"When you have finished cleaning the knives, draw this."
On one sheet of paper was outlined the façade of a two-storied house, with many windows and absurd decorations.
"Here are compasses for you. Place dots on the paper where the ends of the lines come, and then draw from point to point with a ruler, lengthwise first—that will be horizontal—and then across—that will be vertical. Now get on with it."
I was delighted to have some clean work to do, but I gazed at the paper and the instruments with reverent fear, for I understood nothing about them. However, after washing my hands, I sat down to learn. I drew all the horizontal lines on the sheet and compared them. They were quite good, although three seemed superfluous. I drew the vertical lines, and observed with astonishment that the face of the house was absurdly disfigured. The windows had crossed over to the partition wall, and one came out behind the wall and hung in mid-air.
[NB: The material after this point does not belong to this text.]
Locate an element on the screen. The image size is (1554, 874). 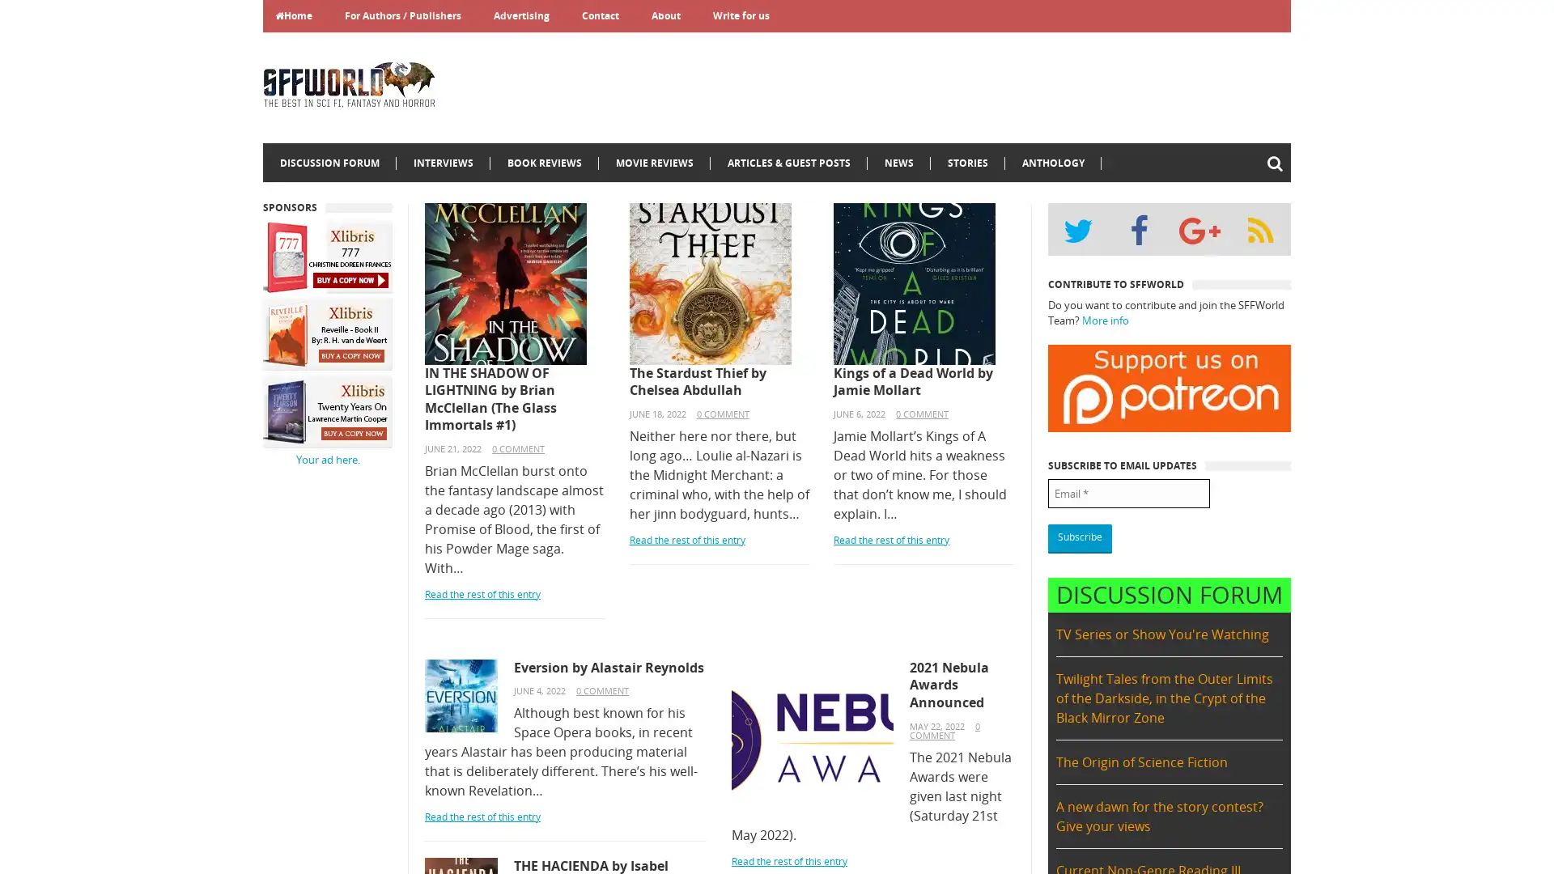
Subscribe is located at coordinates (1080, 537). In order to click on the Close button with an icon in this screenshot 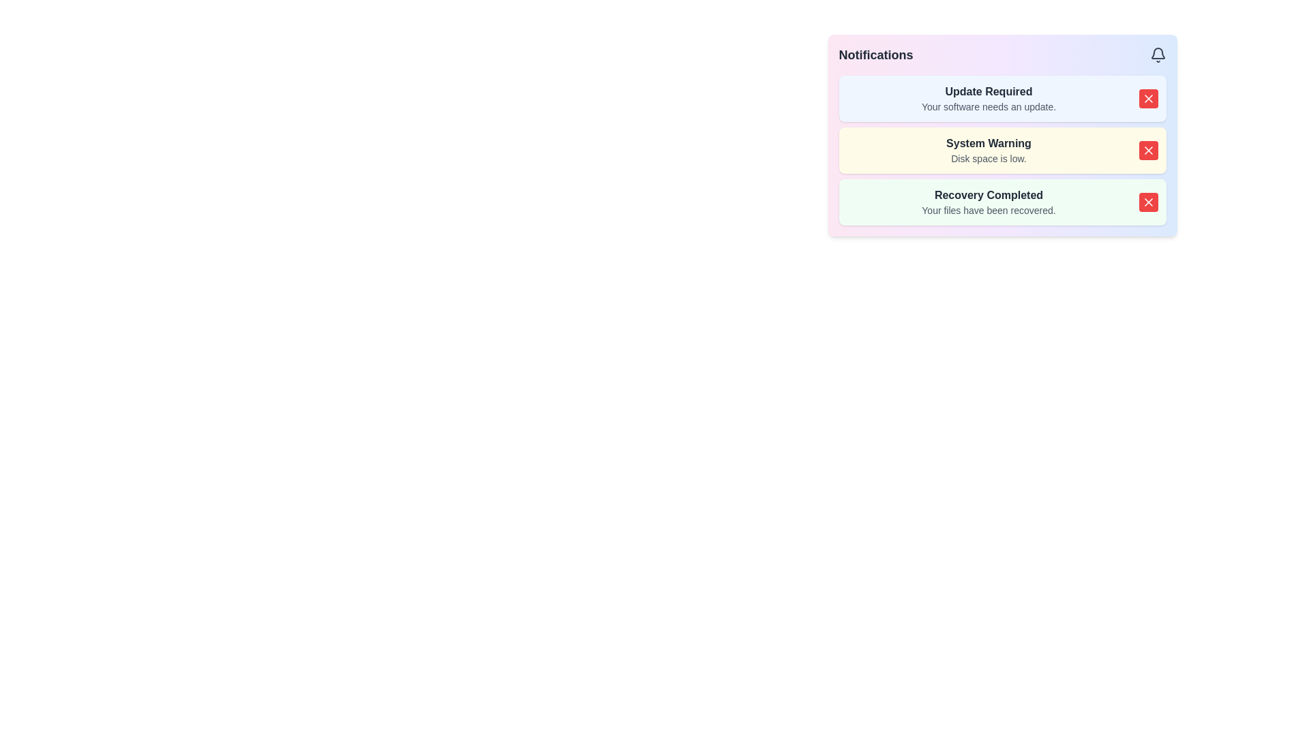, I will do `click(1147, 98)`.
The front steps were raised in the air to the height of the second floor; a cornice appeared in the middle of the roof; and a dormer-window on the chimney.
For a long time, hardly able to restrain my tears, I gazed at those miracles of inaccuracy, trying to make out how they had occurred; and not being able to arrive at any conclusion, I decided to rectify the mistakes by the aid of fancy. I drew upon the façade of the house, upon the cornices, and the edge of the roof, crows, doves, and sparrows, and on the ground in front of the windows, people with crooked legs, under umbrellas which did not quite hide their deformities. Then I drew slanting lines across the whole, and took my work to my master.
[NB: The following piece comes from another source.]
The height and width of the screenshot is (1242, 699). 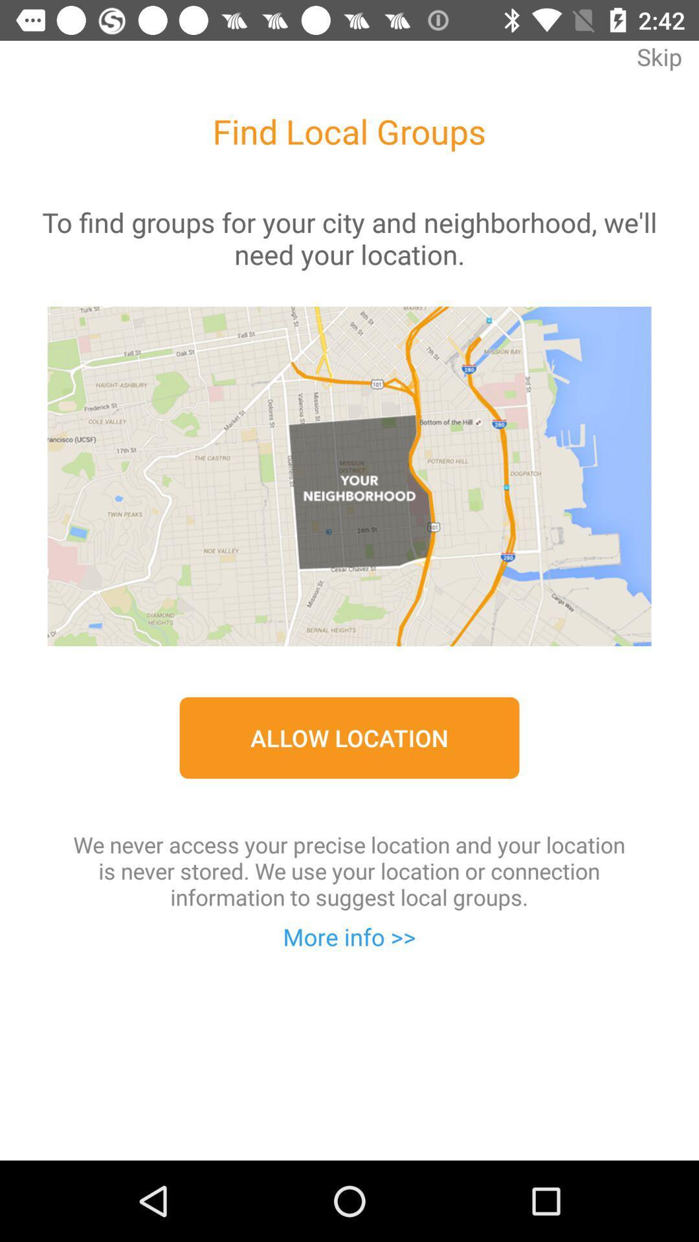 What do you see at coordinates (659, 65) in the screenshot?
I see `skip at the top right corner` at bounding box center [659, 65].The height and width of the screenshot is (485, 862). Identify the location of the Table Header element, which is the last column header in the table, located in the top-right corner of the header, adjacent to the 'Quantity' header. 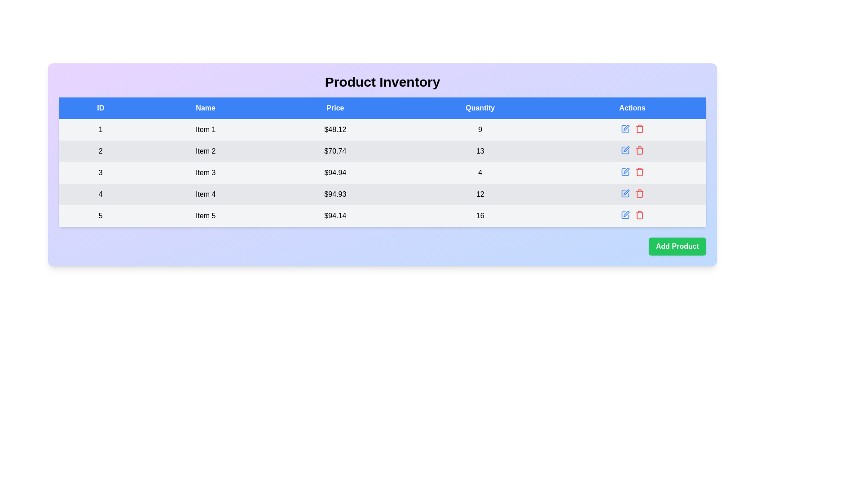
(632, 107).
He raised his eyebrows, ruffled his hair, and gruffly inquired:
"What is all this about?"
"That is rain coming down," I explained. "When it rains, the house looks crooked, because the rain itself is always crooked. The birds—you see, these are all birds—are taking shelter. They always do that when it rains. And these people are running home. There—that is a lady who has fallen down, and that is a peddler with lemons to sell."
"I am much obliged to you," said my master, and bending over the table till his hair swept the paper, he burst out laughing as he cried:
"Och! you deserve to be torn up and thrown away yourself, you wild sparrow!"